Effect of Stearoyl-CoA Desaturase Gene knock down on Lipid Synthesis and Cell Proliferation in SV40-Transformed Human Lung Fibroblasts

N. SCAGLIA; R. A. IGAL

Congreso; ICGEB Meeting: Gene Expression and RNA Processing; 2003

The saturated (SFA) and monounsaturated fatty acids (MUFA) are the main components of mammalian cell lipids. Its content is determinated by the Stearoyl-CoA Desaturase (SCD) activity, the enzyme that converts SFA into MUFA. A broad variety of human cancers express a high cellular content of MUFAs together with increased levels of SCD mRNA. In order to study the relationship between SCD expression and the neoplasic phenotype, we attempted to suppress SCD activity. To do so have stably transfected SV40-transformed human lung fibroblasts (SV 40-WI 38) with a segment of the human SCD cDNA in antisense orientation in pcDNA3 plasmid (hSCDas line). As control, the same cell line was transfected with the mock plasmid (Control line). SCD activity, using [1-14C] stearic acid as substrate, was significantly lower in all hSCDas clones analyzed (ranging from 56% to 30% of the control activity).
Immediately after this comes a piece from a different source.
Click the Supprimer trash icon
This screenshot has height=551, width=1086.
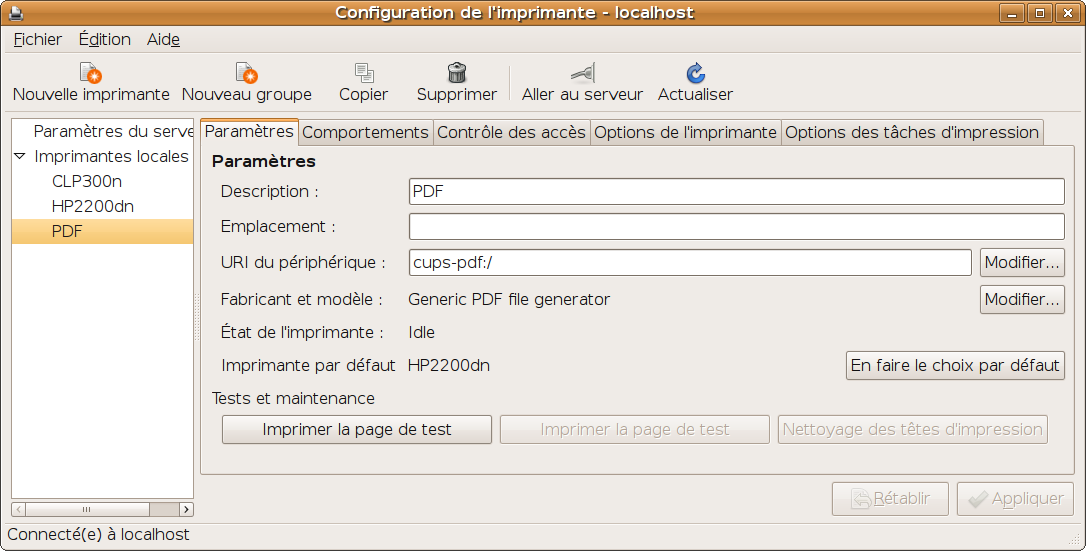[456, 73]
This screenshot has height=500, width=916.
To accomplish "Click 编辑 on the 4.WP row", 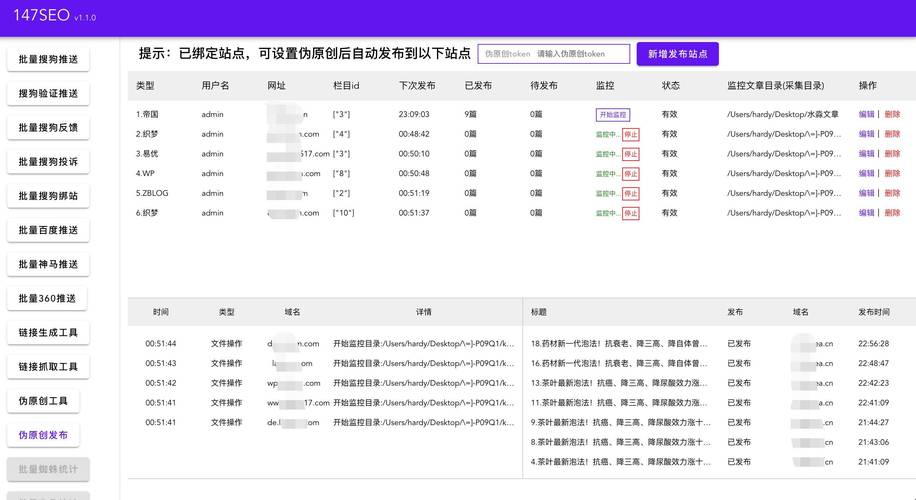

Incorporation of [1-14C] stearic acid or its derivatives into different lipid species showed an increase in triacylglicerids radioactivity in all hSCDas clones with respect to control cell line. Although cells were incubated in presence of fetal bovine serum in all experiments, analysis of total fatty acid content showed a reduction of MUFA/SFA ratio and a consequent elevation of polyunsaturated fatty acid percentage. DNA synthesis, evaluated as [3H] Timidine incorporation/ g protein, decreased in all three hSCDas clones (exhibiting a high correlation coefficient with the diminish in SCD activity). Fluorescence microscopy analysis revealed an increased number of apoptotic nucleus in the SCD knock down cells. Taken together these results suggest that SCD knock down affects several important cellular functions such as proliferation (related to SCD participation in membrane biogenesis) and apoptosis (that could be induced by highly toxic SFA such as palmitic acid).